## WRITTEN EXERCISE
Reproduce the material below in full, changing each occurrence of "How do I perform:" to "How do I carry out:" and leaving everything else unchanged.

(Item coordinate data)
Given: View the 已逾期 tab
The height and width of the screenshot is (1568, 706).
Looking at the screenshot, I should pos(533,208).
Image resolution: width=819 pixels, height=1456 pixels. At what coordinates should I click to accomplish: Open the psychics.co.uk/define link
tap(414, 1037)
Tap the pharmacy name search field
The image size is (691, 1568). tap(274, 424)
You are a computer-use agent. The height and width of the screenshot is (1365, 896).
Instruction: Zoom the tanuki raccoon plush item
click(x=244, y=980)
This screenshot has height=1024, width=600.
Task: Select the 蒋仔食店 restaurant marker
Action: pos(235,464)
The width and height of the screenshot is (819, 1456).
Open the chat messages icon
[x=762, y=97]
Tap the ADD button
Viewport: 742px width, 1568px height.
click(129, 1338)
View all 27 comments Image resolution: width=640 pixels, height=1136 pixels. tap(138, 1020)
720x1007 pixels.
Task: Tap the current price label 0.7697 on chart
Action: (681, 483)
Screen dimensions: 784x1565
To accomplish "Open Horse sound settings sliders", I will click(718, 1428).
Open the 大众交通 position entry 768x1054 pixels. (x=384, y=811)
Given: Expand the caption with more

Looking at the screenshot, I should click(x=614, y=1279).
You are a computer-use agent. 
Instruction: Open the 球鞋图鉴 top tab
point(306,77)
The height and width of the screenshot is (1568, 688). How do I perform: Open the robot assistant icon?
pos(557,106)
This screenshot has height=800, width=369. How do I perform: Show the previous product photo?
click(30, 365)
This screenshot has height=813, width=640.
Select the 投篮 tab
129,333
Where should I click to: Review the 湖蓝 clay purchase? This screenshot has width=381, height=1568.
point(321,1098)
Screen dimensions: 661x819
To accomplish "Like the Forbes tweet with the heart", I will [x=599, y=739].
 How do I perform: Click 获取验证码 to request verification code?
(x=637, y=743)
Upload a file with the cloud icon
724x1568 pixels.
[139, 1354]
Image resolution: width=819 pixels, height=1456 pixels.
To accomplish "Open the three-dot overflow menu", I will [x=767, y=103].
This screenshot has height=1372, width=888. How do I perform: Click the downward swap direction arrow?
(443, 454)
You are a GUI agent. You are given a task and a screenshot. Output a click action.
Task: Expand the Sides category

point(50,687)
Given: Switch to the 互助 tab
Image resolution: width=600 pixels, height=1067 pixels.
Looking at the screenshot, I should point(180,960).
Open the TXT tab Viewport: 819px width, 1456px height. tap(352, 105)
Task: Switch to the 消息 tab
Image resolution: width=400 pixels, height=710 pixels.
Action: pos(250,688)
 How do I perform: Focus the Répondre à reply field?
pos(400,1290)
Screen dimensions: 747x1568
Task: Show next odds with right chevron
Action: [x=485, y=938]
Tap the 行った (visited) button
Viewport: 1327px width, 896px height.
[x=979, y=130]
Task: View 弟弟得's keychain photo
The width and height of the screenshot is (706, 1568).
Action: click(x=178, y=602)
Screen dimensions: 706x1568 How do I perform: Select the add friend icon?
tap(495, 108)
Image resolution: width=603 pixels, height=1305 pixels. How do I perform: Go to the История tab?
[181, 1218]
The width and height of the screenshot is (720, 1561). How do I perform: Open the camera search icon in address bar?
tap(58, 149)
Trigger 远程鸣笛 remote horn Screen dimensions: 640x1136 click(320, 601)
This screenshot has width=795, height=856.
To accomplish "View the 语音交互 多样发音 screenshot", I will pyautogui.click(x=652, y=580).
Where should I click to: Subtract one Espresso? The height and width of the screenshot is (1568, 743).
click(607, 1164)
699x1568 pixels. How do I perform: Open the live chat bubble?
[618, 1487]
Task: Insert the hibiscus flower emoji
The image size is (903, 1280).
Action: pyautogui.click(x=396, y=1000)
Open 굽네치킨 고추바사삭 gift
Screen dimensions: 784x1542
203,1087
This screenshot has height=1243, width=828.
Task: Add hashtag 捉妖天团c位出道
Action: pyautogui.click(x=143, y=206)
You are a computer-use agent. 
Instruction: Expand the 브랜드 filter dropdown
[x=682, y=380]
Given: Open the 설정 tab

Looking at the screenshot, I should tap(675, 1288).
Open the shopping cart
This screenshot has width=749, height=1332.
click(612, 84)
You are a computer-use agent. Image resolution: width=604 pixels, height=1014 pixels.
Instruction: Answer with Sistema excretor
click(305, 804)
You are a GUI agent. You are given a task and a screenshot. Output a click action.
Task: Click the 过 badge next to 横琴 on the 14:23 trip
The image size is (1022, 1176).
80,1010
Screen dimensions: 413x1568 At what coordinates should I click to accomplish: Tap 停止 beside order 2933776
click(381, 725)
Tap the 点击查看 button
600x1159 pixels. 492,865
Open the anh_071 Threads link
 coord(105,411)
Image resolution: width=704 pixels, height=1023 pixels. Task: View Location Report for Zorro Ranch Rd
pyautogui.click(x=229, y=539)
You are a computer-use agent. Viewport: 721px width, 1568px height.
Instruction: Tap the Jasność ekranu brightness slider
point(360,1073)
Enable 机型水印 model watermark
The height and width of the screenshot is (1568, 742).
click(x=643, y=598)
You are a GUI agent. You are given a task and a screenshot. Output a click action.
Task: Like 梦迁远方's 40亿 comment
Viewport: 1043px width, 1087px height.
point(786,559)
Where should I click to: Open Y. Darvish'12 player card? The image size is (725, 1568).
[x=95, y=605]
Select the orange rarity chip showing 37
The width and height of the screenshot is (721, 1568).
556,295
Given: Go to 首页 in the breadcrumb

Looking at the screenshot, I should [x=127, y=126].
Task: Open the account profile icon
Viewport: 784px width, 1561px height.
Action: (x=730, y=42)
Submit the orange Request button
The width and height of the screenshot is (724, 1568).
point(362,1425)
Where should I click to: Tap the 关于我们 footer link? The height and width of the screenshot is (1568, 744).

## SOLUTION
Given: View the 已逾期 tab
The height and width of the screenshot is (1568, 706).
Looking at the screenshot, I should pos(533,208).
Image resolution: width=819 pixels, height=1456 pixels. At what coordinates should I click to accomplish: Open the psychics.co.uk/define link
tap(414, 1037)
Tap the pharmacy name search field
The image size is (691, 1568). tap(274, 424)
You are a computer-use agent. The height and width of the screenshot is (1365, 896).
Instruction: Zoom the tanuki raccoon plush item
click(x=244, y=980)
This screenshot has height=1024, width=600.
Task: Select the 蒋仔食店 restaurant marker
Action: pos(235,464)
The width and height of the screenshot is (819, 1456).
Open the chat messages icon
[x=762, y=97]
Tap the ADD button
Viewport: 742px width, 1568px height.
click(129, 1338)
View all 27 comments Image resolution: width=640 pixels, height=1136 pixels. tap(138, 1020)
720x1007 pixels.
Task: Tap the current price label 0.7697 on chart
Action: (681, 483)
Screen dimensions: 784x1565
To accomplish "Open Horse sound settings sliders", I will click(718, 1428).
Open the 大众交通 position entry 768x1054 pixels. (x=384, y=811)
Given: Expand the caption with more

Looking at the screenshot, I should click(x=614, y=1279).
You are a computer-use agent. 
Instruction: Open the 球鞋图鉴 top tab
point(306,77)
The height and width of the screenshot is (1568, 688). How do I carry out: Open the robot assistant icon?
pos(557,106)
This screenshot has height=800, width=369. How do I carry out: Show the previous product photo?
click(30, 365)
This screenshot has height=813, width=640.
Select the 投篮 tab
129,333
Where should I click to: Review the 湖蓝 clay purchase? This screenshot has width=381, height=1568.
point(321,1098)
Screen dimensions: 661x819
To accomplish "Like the Forbes tweet with the heart", I will [x=599, y=739].
 How do I carry out: Click 获取验证码 to request verification code?
(x=637, y=743)
Upload a file with the cloud icon
724x1568 pixels.
[139, 1354]
Image resolution: width=819 pixels, height=1456 pixels.
To accomplish "Open the three-dot overflow menu", I will [x=767, y=103].
This screenshot has height=1372, width=888. How do I carry out: Click the downward swap direction arrow?
(443, 454)
You are a GUI agent. You are given a task and a screenshot. Output a click action.
Task: Expand the Sides category

point(50,687)
Given: Switch to the 互助 tab
Image resolution: width=600 pixels, height=1067 pixels.
Looking at the screenshot, I should point(180,960).
Open the TXT tab Viewport: 819px width, 1456px height. tap(352, 105)
Task: Switch to the 消息 tab
Image resolution: width=400 pixels, height=710 pixels.
Action: pos(250,688)
 How do I carry out: Focus the Répondre à reply field?
pos(400,1290)
Screen dimensions: 747x1568
Task: Show next odds with right chevron
Action: [x=485, y=938]
Tap the 行った (visited) button
Viewport: 1327px width, 896px height.
[x=979, y=130]
Task: View 弟弟得's keychain photo
The width and height of the screenshot is (706, 1568).
Action: click(x=178, y=602)
Screen dimensions: 706x1568 How do I carry out: Select the add friend icon?
tap(495, 108)
Image resolution: width=603 pixels, height=1305 pixels. How do I carry out: Go to the История tab?
[181, 1218]
The width and height of the screenshot is (720, 1561). How do I carry out: Open the camera search icon in address bar?
tap(58, 149)
Trigger 远程鸣笛 remote horn Screen dimensions: 640x1136 click(320, 601)
This screenshot has width=795, height=856.
To accomplish "View the 语音交互 多样发音 screenshot", I will pyautogui.click(x=652, y=580).
Where should I click to: Subtract one Espresso? The height and width of the screenshot is (1568, 743).
click(607, 1164)
699x1568 pixels. How do I carry out: Open the live chat bubble?
[618, 1487]
Task: Insert the hibiscus flower emoji
The image size is (903, 1280).
Action: pyautogui.click(x=396, y=1000)
Open 굽네치킨 고추바사삭 gift
Screen dimensions: 784x1542
203,1087
This screenshot has height=1243, width=828.
Task: Add hashtag 捉妖天团c位出道
Action: pyautogui.click(x=143, y=206)
You are a computer-use agent. 
Instruction: Expand the 브랜드 filter dropdown
[x=682, y=380]
Given: Open the 설정 tab

Looking at the screenshot, I should tap(675, 1288).
Open the shopping cart
This screenshot has width=749, height=1332.
click(612, 84)
You are a computer-use agent. Image resolution: width=604 pixels, height=1014 pixels.
Instruction: Answer with Sistema excretor
click(305, 804)
You are a GUI agent. You are given a task and a screenshot. Output a click action.
Task: Click the 过 badge next to 横琴 on the 14:23 trip
The image size is (1022, 1176).
80,1010
Screen dimensions: 413x1568 At what coordinates should I click to accomplish: Tap 停止 beside order 2933776
click(381, 725)
Tap the 点击查看 button
600x1159 pixels. 492,865
Open the anh_071 Threads link
 coord(105,411)
Image resolution: width=704 pixels, height=1023 pixels. Task: View Location Report for Zorro Ranch Rd
pyautogui.click(x=229, y=539)
You are a computer-use agent. Viewport: 721px width, 1568px height.
Instruction: Tap the Jasność ekranu brightness slider
point(360,1073)
Enable 机型水印 model watermark
The height and width of the screenshot is (1568, 742).
click(x=643, y=598)
You are a GUI agent. You are given a task and a screenshot. Output a click action.
Task: Like 梦迁远方's 40亿 comment
Viewport: 1043px width, 1087px height.
point(786,559)
Where should I click to: Open Y. Darvish'12 player card? The image size is (725, 1568).
[x=95, y=605]
Select the orange rarity chip showing 37
The width and height of the screenshot is (721, 1568).
556,295
Given: Go to 首页 in the breadcrumb

Looking at the screenshot, I should [x=127, y=126].
Task: Open the account profile icon
Viewport: 784px width, 1561px height.
Action: (x=730, y=42)
Submit the orange Request button
The width and height of the screenshot is (724, 1568).
point(362,1425)
Where should I click to: Tap the 关于我们 footer link? The height and width of the screenshot is (1568, 744).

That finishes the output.